Sometimes you gotta get creative Fiddy. Is the floor that un-level at the toilet? I just put the shower base in last week and the floor in that spot sloped 1/2 inch in the 48 inch length of the base. I had to float the whole thing on a bed of mortar and then level it out.
Uhhh, well at least make it look like someone with an art degree did it, that piece of paper . But anyway..
I remember the closet flange that had the 5" [junction"] was kind of weird concrete behind the terlet, maybe sloped off a bit in all directions, including towards the sunken living room, and then the guy that got me started did the perimeter first in that BR. The place where it flowed away behind the toilet ate up a fair bit in thinset to somewhat level it and perhaps I had other cheaper things to level a floor with. I hid a bunch of tile 1/3's there, the larger full pieces might have rocked back and forth a bit.
The Other larger tiles in front ended up a bit proud of the the green brick tiles , hence setting the terlet with grout. It had it, pre mixed and even messing with plastic celophane easiest and most purchased thing to use, and the cleanup was simple.
In the Front hallway I leveled the transition from the 1/2" thick unobtaniumtiles with plaster type floor leveler for the difference of thickness and it worked pretty well and set up quick.
Now if you want to do something like I've got here, and don't mind burning up saw blades and ear drums, I could tell you how I'd do it on that bathroom you are doing. I say a guy who measures and scores and snaps tiles well diagonaly might do just as well without the saw and tinitus, but I never had one of the things.

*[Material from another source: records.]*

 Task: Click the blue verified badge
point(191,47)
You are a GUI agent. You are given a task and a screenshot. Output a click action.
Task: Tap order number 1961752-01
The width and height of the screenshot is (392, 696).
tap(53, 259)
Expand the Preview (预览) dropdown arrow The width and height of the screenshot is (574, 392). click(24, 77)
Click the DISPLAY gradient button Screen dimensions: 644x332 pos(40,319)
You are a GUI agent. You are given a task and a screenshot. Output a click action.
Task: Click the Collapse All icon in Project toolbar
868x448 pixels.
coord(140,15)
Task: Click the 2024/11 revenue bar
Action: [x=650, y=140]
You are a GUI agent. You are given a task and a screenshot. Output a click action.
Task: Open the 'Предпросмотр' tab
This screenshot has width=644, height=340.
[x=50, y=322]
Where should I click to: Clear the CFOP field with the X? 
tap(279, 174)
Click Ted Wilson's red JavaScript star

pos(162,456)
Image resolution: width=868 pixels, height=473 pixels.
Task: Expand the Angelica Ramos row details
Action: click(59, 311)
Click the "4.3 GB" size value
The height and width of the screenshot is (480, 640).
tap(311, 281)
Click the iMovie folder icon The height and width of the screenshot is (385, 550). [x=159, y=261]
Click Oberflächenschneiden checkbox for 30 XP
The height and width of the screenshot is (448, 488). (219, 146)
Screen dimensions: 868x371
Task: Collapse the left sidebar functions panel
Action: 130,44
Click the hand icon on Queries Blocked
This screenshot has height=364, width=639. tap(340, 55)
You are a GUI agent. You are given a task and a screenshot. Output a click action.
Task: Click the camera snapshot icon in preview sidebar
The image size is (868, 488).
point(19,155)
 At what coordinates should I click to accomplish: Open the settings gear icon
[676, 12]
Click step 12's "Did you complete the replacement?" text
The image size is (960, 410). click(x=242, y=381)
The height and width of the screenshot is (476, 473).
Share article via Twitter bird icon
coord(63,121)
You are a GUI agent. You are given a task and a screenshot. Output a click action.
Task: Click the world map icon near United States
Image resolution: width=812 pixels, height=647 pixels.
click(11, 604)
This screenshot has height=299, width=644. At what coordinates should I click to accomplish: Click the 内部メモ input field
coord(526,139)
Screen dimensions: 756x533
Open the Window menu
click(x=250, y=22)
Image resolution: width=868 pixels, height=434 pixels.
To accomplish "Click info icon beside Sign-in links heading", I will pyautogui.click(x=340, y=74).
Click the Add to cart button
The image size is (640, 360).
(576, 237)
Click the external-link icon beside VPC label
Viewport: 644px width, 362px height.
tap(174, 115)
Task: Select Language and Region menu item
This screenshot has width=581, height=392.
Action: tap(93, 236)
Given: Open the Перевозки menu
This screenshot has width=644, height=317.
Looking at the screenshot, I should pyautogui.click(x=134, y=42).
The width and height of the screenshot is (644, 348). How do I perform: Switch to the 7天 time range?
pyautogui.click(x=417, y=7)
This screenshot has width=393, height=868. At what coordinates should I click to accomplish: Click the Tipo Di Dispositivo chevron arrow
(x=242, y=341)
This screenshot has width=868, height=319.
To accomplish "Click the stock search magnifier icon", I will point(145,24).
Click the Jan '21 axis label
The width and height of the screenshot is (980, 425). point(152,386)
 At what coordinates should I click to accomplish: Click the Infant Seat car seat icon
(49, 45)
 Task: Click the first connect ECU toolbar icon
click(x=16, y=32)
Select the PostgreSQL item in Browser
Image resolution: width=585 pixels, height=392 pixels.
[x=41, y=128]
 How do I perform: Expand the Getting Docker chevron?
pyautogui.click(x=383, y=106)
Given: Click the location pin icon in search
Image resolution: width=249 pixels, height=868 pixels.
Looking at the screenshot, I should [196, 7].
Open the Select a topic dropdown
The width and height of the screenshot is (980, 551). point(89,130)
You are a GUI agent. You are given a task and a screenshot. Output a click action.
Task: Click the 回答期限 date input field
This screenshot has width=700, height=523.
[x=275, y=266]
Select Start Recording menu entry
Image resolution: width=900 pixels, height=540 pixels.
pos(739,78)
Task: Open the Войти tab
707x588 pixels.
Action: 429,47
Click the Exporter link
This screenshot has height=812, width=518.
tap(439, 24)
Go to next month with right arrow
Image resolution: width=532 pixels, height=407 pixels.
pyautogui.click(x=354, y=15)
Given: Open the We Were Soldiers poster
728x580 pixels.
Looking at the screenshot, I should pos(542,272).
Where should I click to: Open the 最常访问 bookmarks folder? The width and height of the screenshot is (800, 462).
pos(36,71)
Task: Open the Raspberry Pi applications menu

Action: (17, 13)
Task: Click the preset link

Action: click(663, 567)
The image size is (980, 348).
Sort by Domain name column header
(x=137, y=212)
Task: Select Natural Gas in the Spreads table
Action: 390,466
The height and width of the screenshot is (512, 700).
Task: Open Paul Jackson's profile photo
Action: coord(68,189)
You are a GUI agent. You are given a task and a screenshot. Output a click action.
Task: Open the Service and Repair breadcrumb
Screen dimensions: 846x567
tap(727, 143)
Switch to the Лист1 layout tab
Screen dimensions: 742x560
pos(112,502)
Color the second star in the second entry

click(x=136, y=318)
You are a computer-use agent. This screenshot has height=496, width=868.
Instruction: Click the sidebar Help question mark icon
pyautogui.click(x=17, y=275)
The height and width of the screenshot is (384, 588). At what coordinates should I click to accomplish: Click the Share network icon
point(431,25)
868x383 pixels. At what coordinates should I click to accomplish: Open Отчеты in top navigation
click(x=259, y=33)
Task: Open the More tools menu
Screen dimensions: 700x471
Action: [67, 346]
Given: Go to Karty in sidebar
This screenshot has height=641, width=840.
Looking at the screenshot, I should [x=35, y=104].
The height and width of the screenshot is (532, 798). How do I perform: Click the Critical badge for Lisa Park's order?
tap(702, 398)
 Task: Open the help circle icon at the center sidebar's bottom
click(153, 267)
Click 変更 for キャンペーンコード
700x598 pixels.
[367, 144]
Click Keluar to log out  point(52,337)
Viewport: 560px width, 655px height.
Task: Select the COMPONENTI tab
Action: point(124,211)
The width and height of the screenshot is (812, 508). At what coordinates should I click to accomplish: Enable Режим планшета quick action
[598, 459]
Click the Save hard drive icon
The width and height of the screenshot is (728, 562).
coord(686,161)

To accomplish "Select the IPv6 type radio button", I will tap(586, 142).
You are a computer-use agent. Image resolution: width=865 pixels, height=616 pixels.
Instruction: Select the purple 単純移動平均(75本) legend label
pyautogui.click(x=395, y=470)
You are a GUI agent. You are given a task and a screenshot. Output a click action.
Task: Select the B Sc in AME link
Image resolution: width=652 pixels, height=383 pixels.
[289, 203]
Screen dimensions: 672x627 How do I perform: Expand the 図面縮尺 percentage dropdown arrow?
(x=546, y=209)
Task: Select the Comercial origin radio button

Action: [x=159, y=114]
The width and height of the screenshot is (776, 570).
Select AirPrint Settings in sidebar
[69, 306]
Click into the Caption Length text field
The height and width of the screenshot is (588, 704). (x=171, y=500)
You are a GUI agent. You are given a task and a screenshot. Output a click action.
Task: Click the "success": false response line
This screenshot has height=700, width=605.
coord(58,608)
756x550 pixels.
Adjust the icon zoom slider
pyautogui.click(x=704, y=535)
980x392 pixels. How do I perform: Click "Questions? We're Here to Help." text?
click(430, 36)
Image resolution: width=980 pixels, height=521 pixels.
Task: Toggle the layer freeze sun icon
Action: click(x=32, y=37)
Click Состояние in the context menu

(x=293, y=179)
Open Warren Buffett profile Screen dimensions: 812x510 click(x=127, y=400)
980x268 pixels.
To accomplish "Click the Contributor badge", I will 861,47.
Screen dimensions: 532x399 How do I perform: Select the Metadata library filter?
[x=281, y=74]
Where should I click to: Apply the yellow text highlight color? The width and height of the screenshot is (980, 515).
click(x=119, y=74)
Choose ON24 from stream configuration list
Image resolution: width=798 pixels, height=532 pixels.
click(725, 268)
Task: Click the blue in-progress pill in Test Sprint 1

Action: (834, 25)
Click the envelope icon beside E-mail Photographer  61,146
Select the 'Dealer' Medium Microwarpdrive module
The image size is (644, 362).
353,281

But in my honest internet opinion is that either the big tiles corners are square to something and the little tiles are square to something different. Neither has to be square to the wall. I think that 4-6 or maybe 8" tiles are best for the small tiles, 12" or so for big and beyond that the center of the room is'n't as important anymore because they
DONT HAVE to have anything centered or squared other than the cuts themselves. When you realize that the common sense is to use a large full tile and use as much of it to cut around the door jamb, the first place your eyeball sees,
and lay the rest of the pattern out on that. The next piece should be at least a half of the smaller tile,
I used a lazer on laying out much of it, rarely used spacers, and it's not at all perfect, but I like it.
Some people say center of the room is an absolute point, and everything goes around it. In some cases it is perfect, but I can see how the diagonal patterns with 60' x 30' ish ratios open things up changing the square walls of a dwelling. Neither the large nor the small tiles have to be square to the walls, just slant it to where it might look better since the shape of the room makes no perfect center.